● TASK DESCRIPTION: Please print each entry below exactly as it reads.

►

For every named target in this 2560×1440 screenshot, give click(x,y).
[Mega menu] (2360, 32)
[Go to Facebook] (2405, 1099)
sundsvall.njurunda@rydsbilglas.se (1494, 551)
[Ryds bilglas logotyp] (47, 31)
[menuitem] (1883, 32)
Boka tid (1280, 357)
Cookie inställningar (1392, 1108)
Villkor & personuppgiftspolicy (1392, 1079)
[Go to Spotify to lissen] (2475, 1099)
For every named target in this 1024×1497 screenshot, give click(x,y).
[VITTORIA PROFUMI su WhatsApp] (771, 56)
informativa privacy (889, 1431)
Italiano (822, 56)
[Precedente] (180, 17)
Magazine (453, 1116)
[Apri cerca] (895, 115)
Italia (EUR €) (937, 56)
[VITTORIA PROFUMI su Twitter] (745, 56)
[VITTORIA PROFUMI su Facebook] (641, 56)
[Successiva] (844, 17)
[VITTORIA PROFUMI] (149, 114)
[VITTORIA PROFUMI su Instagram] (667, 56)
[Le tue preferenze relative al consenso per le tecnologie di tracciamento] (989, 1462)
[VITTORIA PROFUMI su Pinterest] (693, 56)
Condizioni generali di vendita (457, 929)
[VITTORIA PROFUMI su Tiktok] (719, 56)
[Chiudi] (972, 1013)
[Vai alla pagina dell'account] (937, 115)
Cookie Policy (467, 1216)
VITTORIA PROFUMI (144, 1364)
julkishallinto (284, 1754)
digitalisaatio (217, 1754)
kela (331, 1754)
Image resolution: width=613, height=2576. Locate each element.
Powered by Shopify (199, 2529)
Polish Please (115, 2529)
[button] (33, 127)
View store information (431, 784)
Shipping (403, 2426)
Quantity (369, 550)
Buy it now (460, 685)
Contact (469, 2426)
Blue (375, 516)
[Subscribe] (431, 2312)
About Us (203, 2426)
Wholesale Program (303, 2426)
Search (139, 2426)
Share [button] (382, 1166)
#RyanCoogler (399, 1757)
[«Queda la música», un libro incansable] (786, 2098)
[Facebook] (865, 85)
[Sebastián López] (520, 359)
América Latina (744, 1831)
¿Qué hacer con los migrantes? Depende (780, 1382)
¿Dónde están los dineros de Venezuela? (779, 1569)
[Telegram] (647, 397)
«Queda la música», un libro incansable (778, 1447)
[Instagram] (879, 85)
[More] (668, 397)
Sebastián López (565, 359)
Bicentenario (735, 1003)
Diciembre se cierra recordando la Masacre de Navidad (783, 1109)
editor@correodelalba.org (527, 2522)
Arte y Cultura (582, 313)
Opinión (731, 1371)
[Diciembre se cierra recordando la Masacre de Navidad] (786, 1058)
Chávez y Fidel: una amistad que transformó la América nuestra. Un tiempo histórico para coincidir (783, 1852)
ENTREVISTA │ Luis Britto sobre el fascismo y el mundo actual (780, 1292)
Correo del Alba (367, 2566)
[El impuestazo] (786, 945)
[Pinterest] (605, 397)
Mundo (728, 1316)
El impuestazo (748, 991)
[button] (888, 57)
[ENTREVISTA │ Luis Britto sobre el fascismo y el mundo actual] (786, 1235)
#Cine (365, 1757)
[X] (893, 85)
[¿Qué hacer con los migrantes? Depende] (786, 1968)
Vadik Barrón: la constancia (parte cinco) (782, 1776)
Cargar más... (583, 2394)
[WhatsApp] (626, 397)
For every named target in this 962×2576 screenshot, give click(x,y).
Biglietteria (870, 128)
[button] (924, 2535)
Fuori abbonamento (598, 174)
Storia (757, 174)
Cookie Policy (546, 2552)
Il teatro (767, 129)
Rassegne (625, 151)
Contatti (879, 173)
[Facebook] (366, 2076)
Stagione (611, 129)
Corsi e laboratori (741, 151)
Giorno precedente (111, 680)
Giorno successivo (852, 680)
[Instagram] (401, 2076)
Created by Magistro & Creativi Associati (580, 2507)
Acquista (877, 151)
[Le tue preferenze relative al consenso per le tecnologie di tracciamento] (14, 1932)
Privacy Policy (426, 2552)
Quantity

◄

● RESULT OF THIS TASK:
For every named target in this 2560×1440 screenshot, give click(x,y).
[Mega menu] (2360, 32)
[Go to Facebook] (2405, 1099)
sundsvall.njurunda@rydsbilglas.se (1494, 551)
[Ryds bilglas logotyp] (47, 31)
[menuitem] (1883, 32)
Boka tid (1280, 357)
Cookie inställningar (1392, 1108)
Villkor & personuppgiftspolicy (1392, 1079)
[Go to Spotify to lissen] (2475, 1099)
For every named target in this 1024×1497 screenshot, give click(x,y).
[VITTORIA PROFUMI su WhatsApp] (771, 56)
informativa privacy (889, 1431)
Italiano (822, 56)
[Precedente] (180, 17)
Magazine (453, 1116)
[Apri cerca] (895, 115)
Italia (EUR €) (937, 56)
[VITTORIA PROFUMI su Twitter] (745, 56)
[VITTORIA PROFUMI su Facebook] (641, 56)
[Successiva] (844, 17)
[VITTORIA PROFUMI] (149, 114)
[VITTORIA PROFUMI su Instagram] (667, 56)
[Le tue preferenze relative al consenso per le tecnologie di tracciamento] (989, 1462)
[VITTORIA PROFUMI su Pinterest] (693, 56)
Condizioni generali di vendita (457, 929)
[VITTORIA PROFUMI su Tiktok] (719, 56)
[Chiudi] (972, 1013)
[Vai alla pagina dell'account] (937, 115)
Cookie Policy (467, 1216)
VITTORIA PROFUMI (144, 1364)
julkishallinto (284, 1754)
digitalisaatio (217, 1754)
kela (331, 1754)
Image resolution: width=613, height=2576. Locate each element.
Powered by Shopify (199, 2529)
Polish Please (115, 2529)
[button] (33, 127)
View store information (431, 784)
Shipping (403, 2426)
Quantity (369, 550)
Buy it now (460, 685)
Contact (469, 2426)
Blue (375, 516)
[Subscribe] (431, 2312)
About Us (203, 2426)
Wholesale Program (303, 2426)
Search (139, 2426)
Share [button] (382, 1166)
#RyanCoogler (399, 1757)
[«Queda la música», un libro incansable] (786, 2098)
[Facebook] (865, 85)
[Sebastián López] (520, 359)
América Latina (744, 1831)
¿Qué hacer con los migrantes? Depende (780, 1382)
¿Dónde están los dineros de Venezuela? (779, 1569)
[Telegram] (647, 397)
«Queda la música», un libro incansable (778, 1447)
[Instagram] (879, 85)
[More] (668, 397)
Sebastián López (565, 359)
Bicentenario (735, 1003)
Diciembre se cierra recordando la Masacre de Navidad (783, 1109)
editor@correodelalba.org (527, 2522)
Arte y Cultura (582, 313)
Opinión (731, 1371)
[Diciembre se cierra recordando la Masacre de Navidad] (786, 1058)
Chávez y Fidel: una amistad que transformó la América nuestra. Un tiempo histórico para coincidir (783, 1852)
ENTREVISTA │ Luis Britto sobre el fascismo y el mundo actual (780, 1292)
Correo del Alba (367, 2566)
[El impuestazo] (786, 945)
[Pinterest] (605, 397)
Mundo (728, 1316)
El impuestazo (748, 991)
[button] (888, 57)
[ENTREVISTA │ Luis Britto sobre el fascismo y el mundo actual] (786, 1235)
#Cine (365, 1757)
[X] (893, 85)
[¿Qué hacer con los migrantes? Depende] (786, 1968)
Vadik Barrón: la constancia (parte cinco) (782, 1776)
Cargar más... (583, 2394)
[WhatsApp] (626, 397)
For every named target in this 962×2576 screenshot, give click(x,y).
Biglietteria (870, 128)
[button] (924, 2535)
Fuori abbonamento (598, 174)
Storia (757, 174)
Cookie Policy (546, 2552)
Il teatro (767, 129)
Rassegne (625, 151)
Contatti (879, 173)
[Facebook] (366, 2076)
Stagione (611, 129)
Corsi e laboratori (741, 151)
Giorno precedente (111, 680)
Giorno successivo (852, 680)
[Instagram] (401, 2076)
Created by Magistro & Creativi Associati (580, 2507)
Acquista (877, 151)
[Le tue preferenze relative al consenso per le tecnologie di tracciamento] (14, 1932)
Privacy Policy (426, 2552)
Quantity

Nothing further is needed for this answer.